Expert backs jab as more effective than screening

CERVICAL cancer vaccination is more effective than screening for the disease, according to the Nobel Prize-winning scientist who discovered the agent that causes the disease.

Expert backs jab as more effective than screening

Professor Harald zur Hausen directly contradicted Taoiseach Brian Cowen’s assertion in the Dáil on Wednesday that the Government’s screening programme was more important and more effective than vaccination.

Professor Harald zur Hausen said vaccination was “clearly superior” to screening as it avoided the need for therapeutic intervention.

“As far as the vaccination is concerned, it really prevents those lesions which are discovered by screening and [which] after the screening procedure require removal. The removal, which in some instances consists of the colonisation of the cervix, leads to complications in some instances during pregnancy,” he told RTÉ’s Morning Ireland programme yesterday.

“For all those reasons, vaccinations and screenings are two different pairs of shoes. The vaccination is clearly superior in preventing all those lesions and avoiding the therapeutic types of interferences,” he said.

The German scientist, who this year won the Nobel Prize for Medicine, first discovered the human papillomavirus as the agent which causes cervical cancer in 1983. He said it was important to recognise that the vaccine was preventative.

“The benefit is quite clearly that the vaccine protects at this moment against about 70% or possibly even close to 80% of the recurred lesions of cervical cancer. It is likely that due to this it will protect against the subsequent development of cervical cancer itself so one should keep in mind that it is a preventative vaccine and this prevention is active against 70% of the types that may lead to cervical cancer,” he said.

Prof zur Hausen said the vaccine would save the lives of many women and pointed out that his own granddaughter had been vaccinated.

“If you look into the number of people who develop cervical cancer, you still can calculate that a certain percentage of these women will die subsequently of cervical cancer.

“If you can prevent it is of course superior to waiting and seeing and being forced subsequently to interfere therapeutically,” said Prof zur Hausen.

The decision to scrap the cervical cancer vaccination for 12-year-old girls has come in for widespread criticism in recent days.

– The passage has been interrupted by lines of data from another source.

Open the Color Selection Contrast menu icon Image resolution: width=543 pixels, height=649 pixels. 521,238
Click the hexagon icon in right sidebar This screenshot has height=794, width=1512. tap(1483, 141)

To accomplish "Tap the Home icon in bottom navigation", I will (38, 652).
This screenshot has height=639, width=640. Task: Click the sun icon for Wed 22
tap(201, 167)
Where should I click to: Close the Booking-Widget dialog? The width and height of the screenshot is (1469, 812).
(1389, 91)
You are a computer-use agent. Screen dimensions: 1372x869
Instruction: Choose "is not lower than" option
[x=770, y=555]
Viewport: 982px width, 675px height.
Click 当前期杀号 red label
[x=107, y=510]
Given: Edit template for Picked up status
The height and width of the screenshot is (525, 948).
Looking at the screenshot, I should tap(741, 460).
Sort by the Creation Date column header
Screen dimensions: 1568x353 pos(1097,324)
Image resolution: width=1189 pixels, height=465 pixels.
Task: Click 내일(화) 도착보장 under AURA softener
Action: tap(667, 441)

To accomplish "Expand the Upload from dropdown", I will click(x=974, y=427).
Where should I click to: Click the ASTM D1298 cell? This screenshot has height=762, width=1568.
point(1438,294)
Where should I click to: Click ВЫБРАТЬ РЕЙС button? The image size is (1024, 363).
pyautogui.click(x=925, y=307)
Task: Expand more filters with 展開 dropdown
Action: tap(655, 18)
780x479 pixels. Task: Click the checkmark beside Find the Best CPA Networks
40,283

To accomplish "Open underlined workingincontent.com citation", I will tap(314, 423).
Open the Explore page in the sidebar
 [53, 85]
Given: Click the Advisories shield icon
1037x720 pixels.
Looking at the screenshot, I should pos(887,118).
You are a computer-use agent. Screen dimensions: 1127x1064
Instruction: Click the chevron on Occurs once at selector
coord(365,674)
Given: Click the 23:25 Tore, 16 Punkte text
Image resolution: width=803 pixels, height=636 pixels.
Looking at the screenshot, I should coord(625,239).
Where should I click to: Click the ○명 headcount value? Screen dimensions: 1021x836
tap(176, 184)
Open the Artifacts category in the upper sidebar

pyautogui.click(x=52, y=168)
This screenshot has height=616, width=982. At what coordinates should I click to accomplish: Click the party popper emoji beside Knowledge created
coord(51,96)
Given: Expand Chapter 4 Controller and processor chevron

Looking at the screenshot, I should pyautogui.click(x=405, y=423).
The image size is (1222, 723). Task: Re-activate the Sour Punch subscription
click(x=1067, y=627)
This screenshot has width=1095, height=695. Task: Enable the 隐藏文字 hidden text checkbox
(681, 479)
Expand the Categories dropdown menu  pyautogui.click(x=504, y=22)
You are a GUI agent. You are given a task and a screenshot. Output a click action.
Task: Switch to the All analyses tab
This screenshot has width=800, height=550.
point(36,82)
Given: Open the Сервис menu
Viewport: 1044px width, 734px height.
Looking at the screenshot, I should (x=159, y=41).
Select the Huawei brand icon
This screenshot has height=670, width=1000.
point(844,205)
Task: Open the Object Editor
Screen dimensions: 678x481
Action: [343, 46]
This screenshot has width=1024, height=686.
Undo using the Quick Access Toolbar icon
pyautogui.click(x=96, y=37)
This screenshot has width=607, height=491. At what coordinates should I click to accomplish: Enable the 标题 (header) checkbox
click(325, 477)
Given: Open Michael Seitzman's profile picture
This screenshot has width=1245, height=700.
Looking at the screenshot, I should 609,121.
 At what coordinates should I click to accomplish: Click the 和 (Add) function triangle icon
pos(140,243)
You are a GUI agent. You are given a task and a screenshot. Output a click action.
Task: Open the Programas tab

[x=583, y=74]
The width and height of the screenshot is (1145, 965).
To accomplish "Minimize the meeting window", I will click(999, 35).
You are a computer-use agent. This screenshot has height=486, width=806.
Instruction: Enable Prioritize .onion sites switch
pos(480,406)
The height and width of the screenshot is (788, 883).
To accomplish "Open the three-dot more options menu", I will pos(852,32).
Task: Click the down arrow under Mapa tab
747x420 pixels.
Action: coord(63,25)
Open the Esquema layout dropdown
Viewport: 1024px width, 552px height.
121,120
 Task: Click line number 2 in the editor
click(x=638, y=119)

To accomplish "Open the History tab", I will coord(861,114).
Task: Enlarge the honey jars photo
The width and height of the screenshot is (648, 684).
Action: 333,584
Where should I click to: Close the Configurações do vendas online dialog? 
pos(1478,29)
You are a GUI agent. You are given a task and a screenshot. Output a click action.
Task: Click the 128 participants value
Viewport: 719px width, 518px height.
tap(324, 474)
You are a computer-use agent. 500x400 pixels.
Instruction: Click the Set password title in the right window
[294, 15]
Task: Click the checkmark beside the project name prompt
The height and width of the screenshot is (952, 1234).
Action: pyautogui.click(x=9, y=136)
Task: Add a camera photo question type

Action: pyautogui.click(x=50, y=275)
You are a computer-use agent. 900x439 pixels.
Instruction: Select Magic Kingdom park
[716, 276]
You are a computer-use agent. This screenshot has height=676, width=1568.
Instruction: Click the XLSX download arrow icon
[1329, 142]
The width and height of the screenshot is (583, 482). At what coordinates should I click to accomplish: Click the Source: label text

On Wednesday, the Government defeated a Fine Gael motion calling for the decision to be reversed.

However, for the third time in three weeks, Taoiseach Brian Cowen lost the support of a Government TD, this time Fianna Fáil’s Jim McDaid, who abstained, saying the “withdrawal of a lifesaving vaccine is not [a decision] I can support”.

HPV: Vaccine may also protect men

A vaccine designed to protect women and girls from cervical cancer may also protect men, a US pharmaceutical company has claimed.

* The Gardasil vaccine, made by Merck and Co, was found to be 90% effective in preventing lesions, mostly sexually transmitted warts, caused by a human papillomavirus (HPV) in men.

* It was 45% effective in preventing infection with the four strains of HPV that it targets.

* It was more than 90% effective in reducing external genital lesions in males related to these four types of HPV.

* 4,065 men between 16 and 25 were tested with the vaccine or a placebo and checked every six months.

* HPV is one of the most common sexually transmitted infections.

* It is the main cause of cervical cancer, which kills on average 85 women in Ireland every year and 300,000 globally.

* HPV can also cause other types of cancer, including anal and penis cancer as well as mouth and neck cancer.